=== SELECTED PASSAGE ===
[start]
ASM day 2: Getting up to speed by learning as much as I can
You're introducing me to Envee B'dizuk already..?
Welcome to day 2 of my personal path to learning assembly. As before I will be using the Easy6502 simulator found here, and this is also where you can follow along with the tutorial I’m studying.
Through my own curiosity and getting new things kindly taught to me, I’ve learned just a bit more about the basics.
How the program is read
I now know that the “PC” value I noticed in the debugger is the Program Counter register, counting up in 16 bits. This is what keeps track of what position the program is at in the machine code.
Going through my program with the Step button, I quickly noticed the counter does not increment one by one, or even consistently. The key that helped me understand this behavior is the Disassemble button. For the first example program it showed me the following:
Address Hexdump Disassembly
-------------------------------
$0600 a9 01 LDA #$01
$0602 8d 00 02 STA $0200
$0605 a9 05 LDA #$05
$0607 8d 01 02 STA $0201
I was taught that the first a9
in the “Hexdump” column is there to signal the LDA
instruction to the processor. The Program Counter increments, and then reads the value of 01 (the #$01
that the LDA was provided as an ‘argument’). That’s it for that line of assembly code, the PC
increments and then there’s the 8d
for the next STA
instruction, which continues to span over the next two bytes. Now it makes sense that the PC
doesn’t increase consistently: in the Debugger we see it stop after every line of assembly code, and that can be one or more bytes in machine language!
I deduced that the processor must know how many bytes should follow after that first number, the opcode. It’s also interesting to note that the opcode will change depending on what the argument tells it to do.
Address Hexdump Disassembly
-------------------------------
$0600 a9 10 LDA #$10
$0602 a5 10 LDA $10
Opcode a9
specifies that a literal value $10
should be loaded into A
, while opcode a5
tells the processor that register $10
’s content is to be loaded into A
. It might be the same LDA
instruction in assembly language, but it’s not the same opcode in machine language. When you consider that you’re literally telling it to do two different things, it does make sense.
[end]
=== WRITTEN INSTRUCTION ===
In the post about learning assembly, swap "simulator" for "emulator" and write out the passage starting at "Welcome to day" and ending at "tutorial I’m studying.". You can skip the material that comes after this post.

=== SOURCE DATA ===
[start]
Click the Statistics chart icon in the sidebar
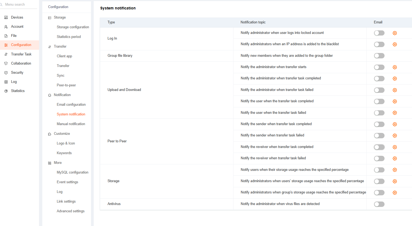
[end]
=== ANSWER BELOW ===
Welcome to day 2 of my personal path to learning assembly. As before I will be using the Easy6502 emulator found here, and this is also where you can follow along with the tutorial I’m studying.